» **TO DO**
Return exactly, with nothing added, the lines from the one that contains "Instruction: Tap the Switch account link" through the end of the listing below, pictures excluded.

» **DATA SECTION**

◆ ◆ ◆

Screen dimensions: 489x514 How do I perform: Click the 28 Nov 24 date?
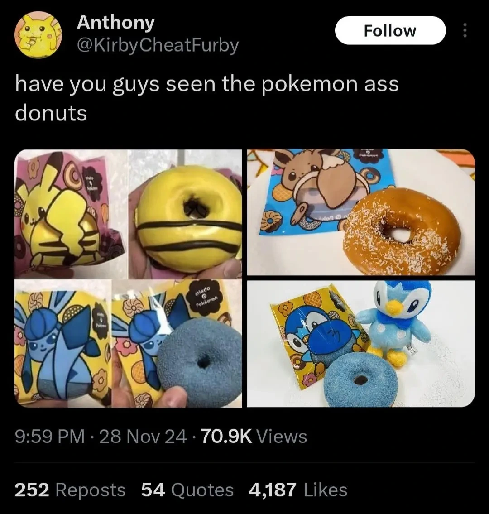[143, 437]
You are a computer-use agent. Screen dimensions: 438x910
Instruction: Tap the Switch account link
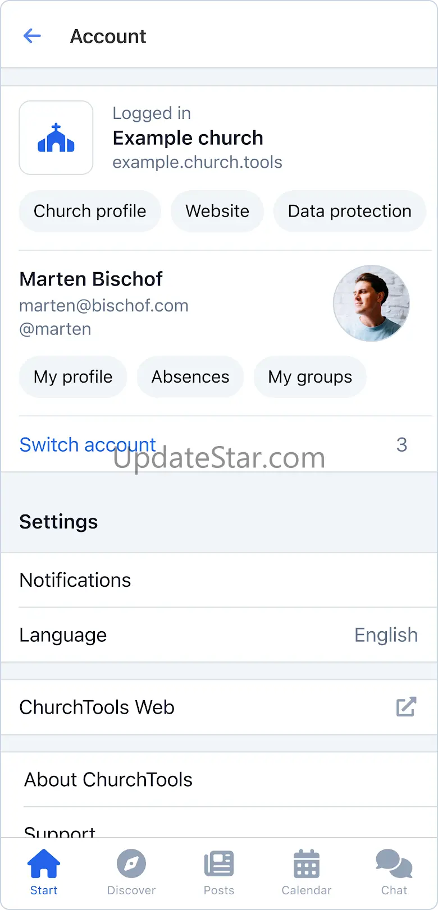(x=88, y=444)
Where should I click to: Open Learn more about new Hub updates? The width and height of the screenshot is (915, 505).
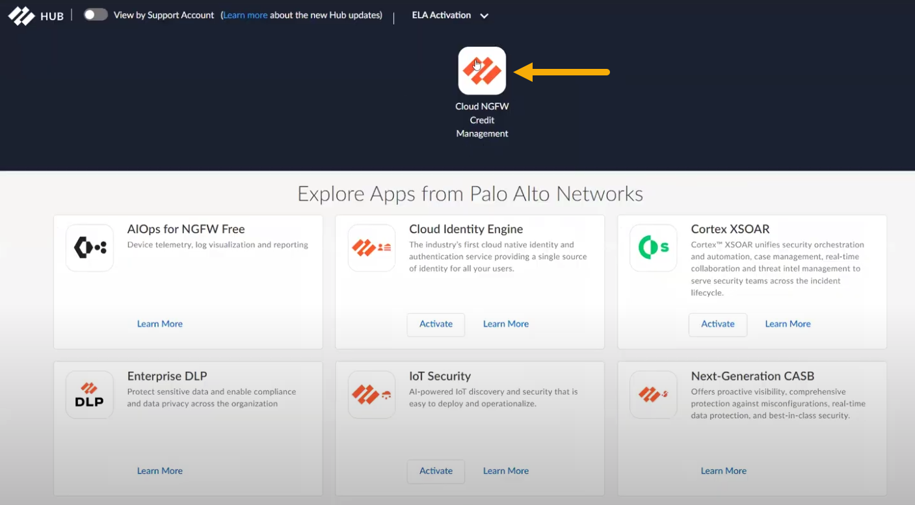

◆ ◆ ◆

» **EXPECTED OUTPUT**
Instruction: Tap the Switch account link
(x=88, y=444)
Where should I click to: Open Learn more about new Hub updates? The width and height of the screenshot is (915, 505).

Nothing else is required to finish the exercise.